When Belousov ran his reaction, he got a surprise. He found that his test tube contained a chemical oscillator. Subsequent work has shown that this reaction too, consists of a reaction sequence that forms a loop. This reaction, like the Krebs cycle it models, exhibits irreducible chemical complexity. What Belousov had discovered was in fact a self-organizing chemical reaction. In the decades that followed, the chemical mechanism has been elucidated, other BZ-type systems have been discovered, including biological systems, and a mathematical model describing the BZ-type dynamics has been elucidated.

It is instructive, then to consider some of the details concerning our knowledge of BZ-type systems.
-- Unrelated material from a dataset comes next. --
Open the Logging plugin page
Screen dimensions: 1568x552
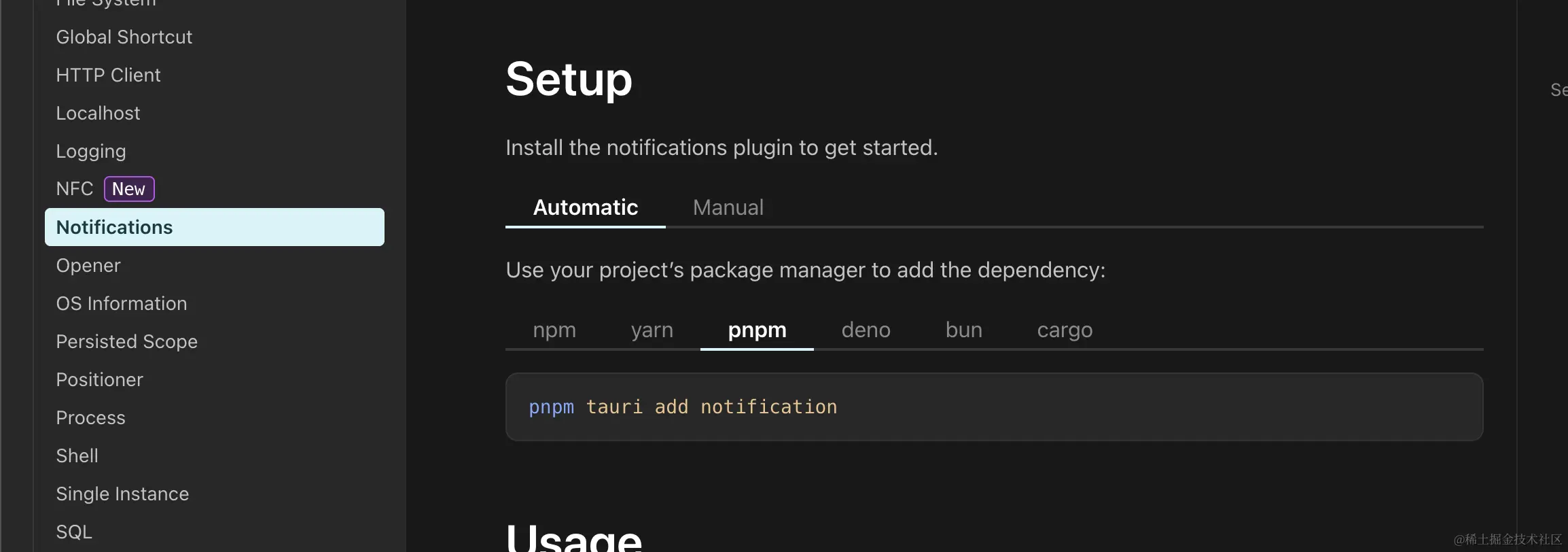tap(91, 151)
There are several distinct recipes for BZ-type reactions (Tyson 1994), but a commonly used one has the following global stoichiometric equation (Babloyantz 1986, p. 156):

(BZ) Sulfuric acid + malonic acid + cerium ammonium nitrate + sodium bromate

= carbon dioxide + dibromoacetic acid + bromomalonic acid + water.

Like the Krebs cycle, this reaction involves the oxidization of an organic substrate.

When the reaction is run in a test tube, oscillations in color are observed as the chemical system cycles through its component reaction pathways.

In the first group of reactions, bromide ions, bromate and malonic acid are used in a slow reaction to produce bromomalonic acid and water. Bromous acid is one of the reaction intermediates in this pathway. Since the cerium present is in the cerous state, the reaction medium remains colorless for this phase of the cycle. As the reaction proceeds the concentration of bromide ions decreases to a critical threshold, at which point enough bromous acid is present to open a more efficient pathway for the production of bromomalonic acid.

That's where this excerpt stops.